## Your assignment:
Wherever the string "will" appears in a line of the listing below, report that line.
☆ ☆ ☆
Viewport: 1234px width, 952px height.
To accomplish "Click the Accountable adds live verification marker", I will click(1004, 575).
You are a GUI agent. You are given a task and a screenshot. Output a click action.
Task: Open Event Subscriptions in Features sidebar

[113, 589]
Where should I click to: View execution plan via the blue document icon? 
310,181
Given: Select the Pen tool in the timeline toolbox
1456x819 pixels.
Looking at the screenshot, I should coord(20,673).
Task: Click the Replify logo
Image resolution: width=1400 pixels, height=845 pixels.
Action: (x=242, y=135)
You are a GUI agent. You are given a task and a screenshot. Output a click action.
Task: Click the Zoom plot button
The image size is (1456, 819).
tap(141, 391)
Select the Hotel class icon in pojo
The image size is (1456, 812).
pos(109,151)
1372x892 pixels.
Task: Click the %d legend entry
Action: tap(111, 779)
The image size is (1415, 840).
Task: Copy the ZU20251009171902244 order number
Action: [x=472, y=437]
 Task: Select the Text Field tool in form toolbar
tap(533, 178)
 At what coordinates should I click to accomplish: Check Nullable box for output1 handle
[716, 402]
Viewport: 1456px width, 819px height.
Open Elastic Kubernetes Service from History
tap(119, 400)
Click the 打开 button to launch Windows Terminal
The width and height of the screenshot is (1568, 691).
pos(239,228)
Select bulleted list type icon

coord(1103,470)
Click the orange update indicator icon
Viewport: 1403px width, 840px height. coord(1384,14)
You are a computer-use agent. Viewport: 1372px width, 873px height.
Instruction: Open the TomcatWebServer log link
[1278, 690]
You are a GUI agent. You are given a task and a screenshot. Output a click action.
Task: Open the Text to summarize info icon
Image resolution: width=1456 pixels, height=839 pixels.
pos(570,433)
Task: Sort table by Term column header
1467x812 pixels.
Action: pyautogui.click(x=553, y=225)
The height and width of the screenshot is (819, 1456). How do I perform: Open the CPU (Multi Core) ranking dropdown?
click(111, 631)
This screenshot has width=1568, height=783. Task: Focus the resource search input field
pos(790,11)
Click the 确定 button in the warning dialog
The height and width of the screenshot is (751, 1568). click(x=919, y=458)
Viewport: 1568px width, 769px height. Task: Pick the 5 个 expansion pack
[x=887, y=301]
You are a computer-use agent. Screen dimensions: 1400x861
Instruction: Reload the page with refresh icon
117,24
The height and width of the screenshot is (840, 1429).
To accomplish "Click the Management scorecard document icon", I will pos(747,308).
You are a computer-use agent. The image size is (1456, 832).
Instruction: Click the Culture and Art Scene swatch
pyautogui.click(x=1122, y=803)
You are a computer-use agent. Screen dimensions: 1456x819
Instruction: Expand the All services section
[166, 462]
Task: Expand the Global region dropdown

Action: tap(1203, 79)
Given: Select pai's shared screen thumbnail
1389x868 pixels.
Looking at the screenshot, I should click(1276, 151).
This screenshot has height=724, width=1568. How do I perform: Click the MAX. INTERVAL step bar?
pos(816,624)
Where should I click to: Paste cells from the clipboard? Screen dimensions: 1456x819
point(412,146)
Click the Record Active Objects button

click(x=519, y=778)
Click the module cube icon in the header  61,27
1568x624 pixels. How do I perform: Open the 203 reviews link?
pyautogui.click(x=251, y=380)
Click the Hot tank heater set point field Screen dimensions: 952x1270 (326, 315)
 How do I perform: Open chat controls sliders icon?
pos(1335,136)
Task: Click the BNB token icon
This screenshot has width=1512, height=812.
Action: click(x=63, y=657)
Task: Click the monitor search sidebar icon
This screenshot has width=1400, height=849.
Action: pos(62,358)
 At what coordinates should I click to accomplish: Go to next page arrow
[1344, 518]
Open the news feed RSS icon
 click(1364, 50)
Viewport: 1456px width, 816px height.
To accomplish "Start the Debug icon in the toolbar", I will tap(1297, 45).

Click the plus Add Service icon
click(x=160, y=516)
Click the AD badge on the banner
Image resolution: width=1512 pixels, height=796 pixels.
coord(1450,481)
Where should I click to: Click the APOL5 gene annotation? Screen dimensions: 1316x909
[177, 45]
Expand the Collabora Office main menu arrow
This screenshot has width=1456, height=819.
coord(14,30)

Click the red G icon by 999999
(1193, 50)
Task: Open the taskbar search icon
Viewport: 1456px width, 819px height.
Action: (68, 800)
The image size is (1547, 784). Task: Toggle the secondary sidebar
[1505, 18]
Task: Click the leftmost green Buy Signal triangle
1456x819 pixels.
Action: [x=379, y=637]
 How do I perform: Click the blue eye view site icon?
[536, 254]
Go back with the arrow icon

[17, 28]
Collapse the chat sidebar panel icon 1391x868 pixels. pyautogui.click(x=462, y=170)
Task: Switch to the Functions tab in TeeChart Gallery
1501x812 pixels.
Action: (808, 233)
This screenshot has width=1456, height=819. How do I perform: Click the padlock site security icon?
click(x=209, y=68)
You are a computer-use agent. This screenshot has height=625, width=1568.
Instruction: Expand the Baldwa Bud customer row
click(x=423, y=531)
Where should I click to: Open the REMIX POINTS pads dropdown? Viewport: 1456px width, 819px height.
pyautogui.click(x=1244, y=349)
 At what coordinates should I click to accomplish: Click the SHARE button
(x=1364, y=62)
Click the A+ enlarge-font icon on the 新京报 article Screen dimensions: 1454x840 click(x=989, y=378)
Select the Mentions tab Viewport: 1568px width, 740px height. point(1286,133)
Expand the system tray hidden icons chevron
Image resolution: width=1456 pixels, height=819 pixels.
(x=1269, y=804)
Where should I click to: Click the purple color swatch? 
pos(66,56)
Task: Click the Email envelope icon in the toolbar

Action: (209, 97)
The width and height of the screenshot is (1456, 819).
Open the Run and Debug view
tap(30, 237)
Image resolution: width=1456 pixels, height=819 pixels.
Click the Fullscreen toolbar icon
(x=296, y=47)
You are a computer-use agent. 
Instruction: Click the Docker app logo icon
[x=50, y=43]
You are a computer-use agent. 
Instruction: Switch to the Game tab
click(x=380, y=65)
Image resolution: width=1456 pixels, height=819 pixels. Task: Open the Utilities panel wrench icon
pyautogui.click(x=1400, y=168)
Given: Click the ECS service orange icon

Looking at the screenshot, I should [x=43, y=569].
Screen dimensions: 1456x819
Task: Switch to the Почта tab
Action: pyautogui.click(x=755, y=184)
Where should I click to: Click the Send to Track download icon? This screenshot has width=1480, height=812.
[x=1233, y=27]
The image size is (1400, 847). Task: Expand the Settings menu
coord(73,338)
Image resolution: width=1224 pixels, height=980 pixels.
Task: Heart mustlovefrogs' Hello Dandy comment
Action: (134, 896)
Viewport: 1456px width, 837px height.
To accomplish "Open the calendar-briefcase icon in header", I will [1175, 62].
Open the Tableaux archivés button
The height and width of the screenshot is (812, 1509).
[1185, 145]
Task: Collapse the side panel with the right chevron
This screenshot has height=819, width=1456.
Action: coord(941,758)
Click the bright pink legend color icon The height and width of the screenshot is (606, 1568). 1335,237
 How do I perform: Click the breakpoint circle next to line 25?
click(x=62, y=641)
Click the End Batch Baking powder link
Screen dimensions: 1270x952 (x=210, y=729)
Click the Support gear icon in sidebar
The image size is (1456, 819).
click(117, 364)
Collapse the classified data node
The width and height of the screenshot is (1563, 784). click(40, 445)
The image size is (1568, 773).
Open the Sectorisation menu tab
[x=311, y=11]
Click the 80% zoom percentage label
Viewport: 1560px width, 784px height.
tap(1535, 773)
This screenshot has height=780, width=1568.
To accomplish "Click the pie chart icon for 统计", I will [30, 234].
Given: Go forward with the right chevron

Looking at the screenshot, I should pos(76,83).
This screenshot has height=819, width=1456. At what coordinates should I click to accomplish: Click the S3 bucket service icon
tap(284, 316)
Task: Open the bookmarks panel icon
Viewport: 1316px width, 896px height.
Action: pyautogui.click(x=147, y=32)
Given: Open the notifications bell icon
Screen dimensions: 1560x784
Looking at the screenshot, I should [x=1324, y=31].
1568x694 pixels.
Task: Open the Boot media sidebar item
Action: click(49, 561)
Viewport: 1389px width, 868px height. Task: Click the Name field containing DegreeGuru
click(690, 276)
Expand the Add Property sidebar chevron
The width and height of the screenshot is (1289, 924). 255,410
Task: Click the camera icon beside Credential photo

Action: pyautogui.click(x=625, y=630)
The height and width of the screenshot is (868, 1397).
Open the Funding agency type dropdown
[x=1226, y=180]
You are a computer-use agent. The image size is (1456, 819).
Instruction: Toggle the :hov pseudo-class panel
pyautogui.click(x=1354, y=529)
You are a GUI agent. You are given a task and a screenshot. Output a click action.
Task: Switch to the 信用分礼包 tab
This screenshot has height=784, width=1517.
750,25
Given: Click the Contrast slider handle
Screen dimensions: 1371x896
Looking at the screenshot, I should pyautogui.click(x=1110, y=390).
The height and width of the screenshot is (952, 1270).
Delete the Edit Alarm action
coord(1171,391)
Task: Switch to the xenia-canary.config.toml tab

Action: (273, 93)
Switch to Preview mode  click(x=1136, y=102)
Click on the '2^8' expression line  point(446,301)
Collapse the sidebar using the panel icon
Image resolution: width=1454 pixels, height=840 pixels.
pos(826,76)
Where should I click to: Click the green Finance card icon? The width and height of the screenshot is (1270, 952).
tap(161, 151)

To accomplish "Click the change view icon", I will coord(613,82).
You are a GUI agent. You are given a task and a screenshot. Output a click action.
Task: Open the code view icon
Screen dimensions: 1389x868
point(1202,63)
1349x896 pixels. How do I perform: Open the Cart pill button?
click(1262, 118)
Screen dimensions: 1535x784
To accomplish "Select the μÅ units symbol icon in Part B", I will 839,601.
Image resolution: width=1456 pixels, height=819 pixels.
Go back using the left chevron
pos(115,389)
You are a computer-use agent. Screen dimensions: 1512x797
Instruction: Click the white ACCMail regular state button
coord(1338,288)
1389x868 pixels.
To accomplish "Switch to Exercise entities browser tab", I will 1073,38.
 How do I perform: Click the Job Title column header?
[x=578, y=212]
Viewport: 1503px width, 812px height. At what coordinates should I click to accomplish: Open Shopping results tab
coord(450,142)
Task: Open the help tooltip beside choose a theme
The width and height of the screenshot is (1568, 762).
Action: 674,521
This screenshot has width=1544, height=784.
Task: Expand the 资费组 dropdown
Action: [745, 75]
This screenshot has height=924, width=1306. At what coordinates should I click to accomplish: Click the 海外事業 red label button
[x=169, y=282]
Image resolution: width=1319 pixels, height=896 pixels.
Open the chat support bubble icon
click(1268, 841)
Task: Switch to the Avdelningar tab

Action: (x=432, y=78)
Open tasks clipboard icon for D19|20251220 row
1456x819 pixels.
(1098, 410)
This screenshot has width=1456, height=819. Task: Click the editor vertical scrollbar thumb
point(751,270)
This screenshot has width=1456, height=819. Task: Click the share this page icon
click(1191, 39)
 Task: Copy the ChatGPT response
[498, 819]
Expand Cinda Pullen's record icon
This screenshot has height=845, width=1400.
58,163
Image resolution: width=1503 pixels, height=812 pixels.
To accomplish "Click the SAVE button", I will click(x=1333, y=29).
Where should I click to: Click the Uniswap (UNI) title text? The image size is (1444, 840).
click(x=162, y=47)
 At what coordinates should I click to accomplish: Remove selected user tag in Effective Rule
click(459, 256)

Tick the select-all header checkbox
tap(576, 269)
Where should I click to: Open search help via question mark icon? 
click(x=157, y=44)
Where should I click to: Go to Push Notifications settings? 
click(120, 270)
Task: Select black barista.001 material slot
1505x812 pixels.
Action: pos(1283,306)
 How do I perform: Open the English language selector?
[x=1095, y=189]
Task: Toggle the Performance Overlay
☆ ☆ ☆
## Answer space:
To accomplish "Click the Accountable adds live verification marker", I will click(1004, 575).
To accomplish "Click the Management scorecard document icon", I will pos(747,308).
To accomplish "Start the Debug icon in the toolbar", I will tap(1297, 45).
To accomplish "Open the calendar-briefcase icon in header", I will [1175, 62].
To accomplish "Click the pie chart icon for 统计", I will [30, 234].
To accomplish "Click the change view icon", I will coord(613,82).
To accomplish "Select the μÅ units symbol icon in Part B", I will 839,601.
To accomplish "Switch to Exercise entities browser tab", I will 1073,38.
To accomplish "Click the SAVE button", I will click(x=1333, y=29).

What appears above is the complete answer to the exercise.